Aliases for PLD3 Gene
External Ids for PLD3 Gene
Previous GeneCards Identifiers for PLD3 Gene
This gene encodes a member of the phospholipase D (PLD) family of enzymes that catalyze the hydrolysis of membrane phospholipids. The encoded protein is a single-pass type II membrane protein and contains two PLD phosphodiesterase domains. This protein influences processing of amyloid-beta precursor protein. Mutations in this gene are associated with Alzheimer disease risk. Alternatively spliced transcript variants encoding the same protein have been found for this gene. [provided by RefSeq, Apr 2014]
GeneCards Summary for PLD3 Gene
PLD3 (Phospholipase D Family Member 3) is a Protein Coding gene. Diseases associated with PLD3 include Spinocerebellar Ataxia 46 and Alzheimer Disease 19. Among its related pathways are Sweet Taste Signaling and Regulation of actin dynamics for phagocytic cup formation. Gene Ontology (GO) annotations related to this gene include phospholipase D activity and N-acylphosphatidylethanolamine-specific phospholipase D activity. An important paralog of this gene is PLD4.
UniProtKB/Swiss-Prot Summary for PLD3 Gene
5'->3' DNA exonuclease which digests single-stranded DNA (ssDNA) (PubMed:30312375).
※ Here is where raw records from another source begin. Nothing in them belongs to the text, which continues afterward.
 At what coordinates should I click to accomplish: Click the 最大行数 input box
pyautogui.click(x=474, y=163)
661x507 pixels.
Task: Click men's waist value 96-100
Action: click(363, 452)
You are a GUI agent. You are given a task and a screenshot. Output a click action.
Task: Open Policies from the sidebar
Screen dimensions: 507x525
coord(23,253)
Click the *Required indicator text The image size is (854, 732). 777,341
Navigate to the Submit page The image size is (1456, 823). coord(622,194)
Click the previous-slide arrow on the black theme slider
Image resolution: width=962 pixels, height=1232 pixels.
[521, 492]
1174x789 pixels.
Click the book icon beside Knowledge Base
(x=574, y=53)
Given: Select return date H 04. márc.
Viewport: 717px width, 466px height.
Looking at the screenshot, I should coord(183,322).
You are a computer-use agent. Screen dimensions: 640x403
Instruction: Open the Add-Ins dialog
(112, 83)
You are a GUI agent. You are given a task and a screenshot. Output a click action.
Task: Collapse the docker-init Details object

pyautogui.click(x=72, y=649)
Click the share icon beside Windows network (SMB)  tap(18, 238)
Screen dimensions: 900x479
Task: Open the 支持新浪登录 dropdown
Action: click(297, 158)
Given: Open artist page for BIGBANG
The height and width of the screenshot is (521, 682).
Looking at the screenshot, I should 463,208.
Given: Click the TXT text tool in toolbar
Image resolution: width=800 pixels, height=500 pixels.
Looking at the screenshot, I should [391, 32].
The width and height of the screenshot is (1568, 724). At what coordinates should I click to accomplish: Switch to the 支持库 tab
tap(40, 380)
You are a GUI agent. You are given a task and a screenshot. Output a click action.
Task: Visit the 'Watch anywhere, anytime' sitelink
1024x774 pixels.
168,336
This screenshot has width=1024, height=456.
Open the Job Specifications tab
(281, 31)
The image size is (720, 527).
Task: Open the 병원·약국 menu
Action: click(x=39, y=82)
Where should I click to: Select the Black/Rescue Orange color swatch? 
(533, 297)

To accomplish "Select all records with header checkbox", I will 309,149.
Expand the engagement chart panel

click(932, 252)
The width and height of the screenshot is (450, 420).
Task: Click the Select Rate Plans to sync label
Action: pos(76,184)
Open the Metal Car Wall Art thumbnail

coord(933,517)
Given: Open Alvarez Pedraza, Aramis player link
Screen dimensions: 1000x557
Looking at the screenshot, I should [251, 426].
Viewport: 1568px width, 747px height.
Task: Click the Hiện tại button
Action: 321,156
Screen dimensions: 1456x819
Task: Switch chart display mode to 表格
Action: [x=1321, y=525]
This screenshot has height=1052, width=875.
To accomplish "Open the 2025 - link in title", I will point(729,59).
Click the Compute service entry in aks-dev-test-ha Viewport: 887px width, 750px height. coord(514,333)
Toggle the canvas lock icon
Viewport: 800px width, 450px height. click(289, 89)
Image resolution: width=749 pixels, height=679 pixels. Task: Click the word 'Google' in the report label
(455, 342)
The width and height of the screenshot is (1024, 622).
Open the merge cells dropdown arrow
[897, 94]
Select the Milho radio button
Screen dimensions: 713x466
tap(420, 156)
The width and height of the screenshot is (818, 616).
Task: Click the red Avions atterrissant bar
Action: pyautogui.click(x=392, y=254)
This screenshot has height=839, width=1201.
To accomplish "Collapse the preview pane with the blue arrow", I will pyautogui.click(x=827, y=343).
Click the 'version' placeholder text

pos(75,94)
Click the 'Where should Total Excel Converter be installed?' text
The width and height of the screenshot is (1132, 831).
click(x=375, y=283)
Regulates inflammatory cytokine responses via the degradation of nucleic acids, by reducing the concentration of ssDNA able to stimulate TLR9, a nucleotide-sensing receptor in collaboration with PLD4 (By similarity). May be important in myotube formation (PubMed:22428023). Plays a role in lysosomal homeostasis (PubMed:28128235). Involved in the regulation of endosomal protein sorting (PubMed:29368044).